Topic 14 Alcohols

Question 1

Compare the physical properties of alcohols with alkanes.

Answer 1

BOILING POINTS

• alkanes have non-polar bonds because the electronegativity of hydrogen and carbon are very similar therefore alkane molecules are non-polar intermolecular forces between non-polar molecules are very weak London forces
• alcohols have a polar O-H bond so are therefore polar intermolecular forces will be formed as well as London forces. Alcohols can also form much stronger hydrogen bonds between polar hydroxyl groups
• therefore more energy is required to break apart the intermolecular forces between alcohols than alkanes resulting in a higher boiling point

VOLATILITY
in liquid state alcohols have hydrogen bonding holding the molecules together, this is much harder to overcome than the weak London forces in alkanes so therefore require more energy to overcome meaning alcohols have a lower volatility.

SOLUBILITY IN WATER
alcohol compounds can form hydrogen bonds with water so is far more soluble than alkanes.

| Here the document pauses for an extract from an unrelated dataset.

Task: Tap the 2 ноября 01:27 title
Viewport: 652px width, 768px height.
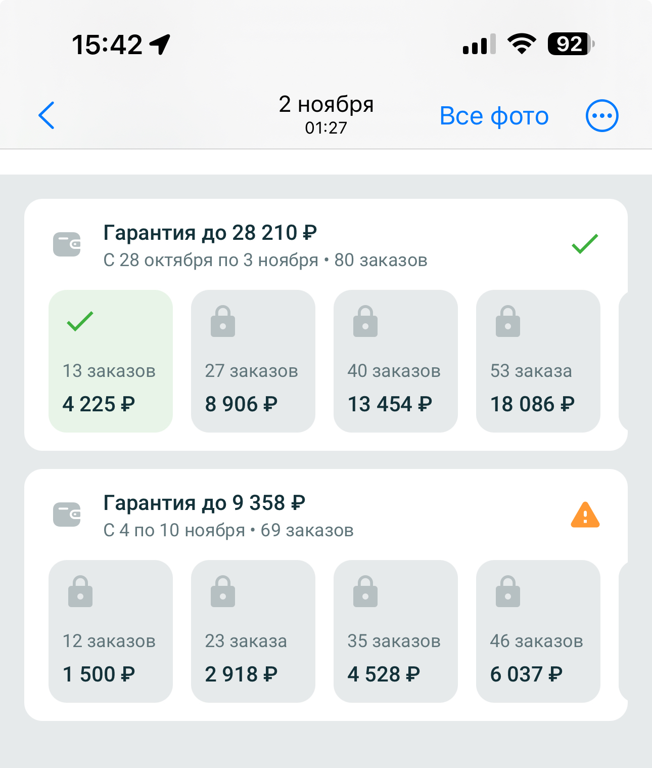Action: [326, 115]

As the carbon chain length increases the effect of the OH group decreases meaning water solubility decreases.

Question 2

How can ethylene glycol be used as antifreeze?

Answer 2

Water freezes at 0C but ethylene glycol freezes at -13C but when the two are mixed the freezing point can be as low as -40C meaning that the ice on a windshield quickly defrosts

Question 3

How do we classify alcohols?

Answer 3

Alcohols can be split into three categories: primary, secondary and tertiary.
This is dependent on how many carbons and alkyl groups the carbon, that is bonded to the hydroxyl group, is bonded to.

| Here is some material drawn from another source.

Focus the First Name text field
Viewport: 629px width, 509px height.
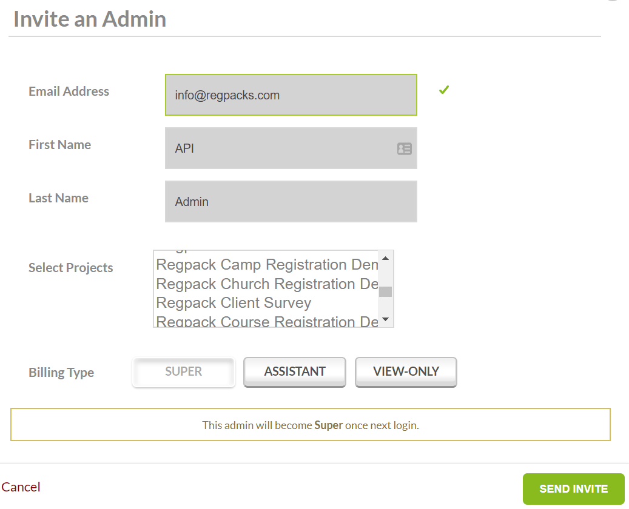279,148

E.g. this secondary alcohol propan-2-ol

    H  H  H
     |   |   |
H-C-C-C-H
     |    |   |
    H OH H

This is secondary because the carbon bonded to the hydroxyl group is also bonded to two other carbons.

Question 4

What happens in the combustion of alcohols?

Answer 4

Alcohols burn completely in a plentiful supply of oxygen to produce CO2 and water.
E.g Ethanol
C2H5OH + 3O2 -> 2CO2 +3H2O

The reaction is exothermic releasing a large quantity of energy in the form of heat. As the length of the carbon chain increases so does the quantity of heat

Question 5

What happens when a primary alcohol is oxidised?

Answer 5

PREPARATION OF ALDEHYDES
-on gentle heating of primary alcohols with acidified potassium dichromate an aldehyde is formed.
-we use a distillation set up the aldehyde is distilled out as the reaction takes place, this is because it has a lower b.p than the alcohol so evaporates upon formation where it quickly enters a condensing tube and is collected
-the oxidising agent is acidified potassium dichromate which is reduced, turning from an orange to a green solution containing chromium (III) ions
E.g. Butan-1-ol is oxidised to form butanal and water

PREPARATION OF CARBOXYLIC ACIDS
-upon the primary alcohol is heated strongly under reflux with an excess of acidified potassium dichromate a carboxylic acid is formed
-use of all the excess potassium dichromate ensures that all the alcohol is oxidised
-heating under reflux ensures that any aldehyde formed initially in the reaction also undergoes oxidation to the carboxylic acid as it is condensed and falls back into the mixture
E.g. Butan-1-ol is oxidised to form butanoic acid and water

Question 6

What happens when a secondary alcohol is oxidised?

Answer 6

PREPARATION OF KETONES
-secondary alcohols are oxidised to form ketones, it is not possible to oxidised them further with acidified dichromate ions
-to ensure completion the reaction undergoes reflux with the oxidising mixture, once again the dichromate ions change from orange to green
E.g.
Propan-2-ol is oxidised to form propanone and water

Question 7

what happens when a tertiary alcohol is oxidised?

Answer 7

Tertiary alcohols cannot be oxidised and the acidified dichromate ions remains orange when added to a tertiary alcohol

Question 8

What happens when an alcohol is dehydrated?

Answer 8

-water is removed fro the starting material (alcohols)
-an alcohol is heated in reflux with an acid catalyst ( usually concentrated H2SO4 or H3PO4)
-the product of the reaction is an alkene and water
- this is I an example of an elimination reaction as 1 molecule is broken in two
-secondary alcohols can form two different alkenes depending on which hydrogens are used to make water
E.g. pentan-2-ol
H H H H H
| | | | |
H-C-C-C-C-C-H
| | | | |
H H H O H
^ H ^

Either of the marked hydrogens could be used meaning EZ stereoisomers can be formed. Either Z or E pent-2-ene

Question 9

What happens in a substitution reaction of an alcohol to form a haloalkane?

Answer 9

-to make a haloalkane you must first make a hydrogen halide. To do this you heat a mixture of sodium halide and sulfuric acid
E.g. sodium bromide to form hydrogen bromide
- NaBr + H2SO4 -> NaHSO4+ HBr
- the HBr formed reacts with the alcohol to produce the haloalkane
E.g.
propan-2-ol + hydrogen bromide -> 2-bromopropane + water
-however both of these reactions take place at once
-NaBr +H2SO4 + C3H7OH -> NaHSO4 +C3H7Br +H2O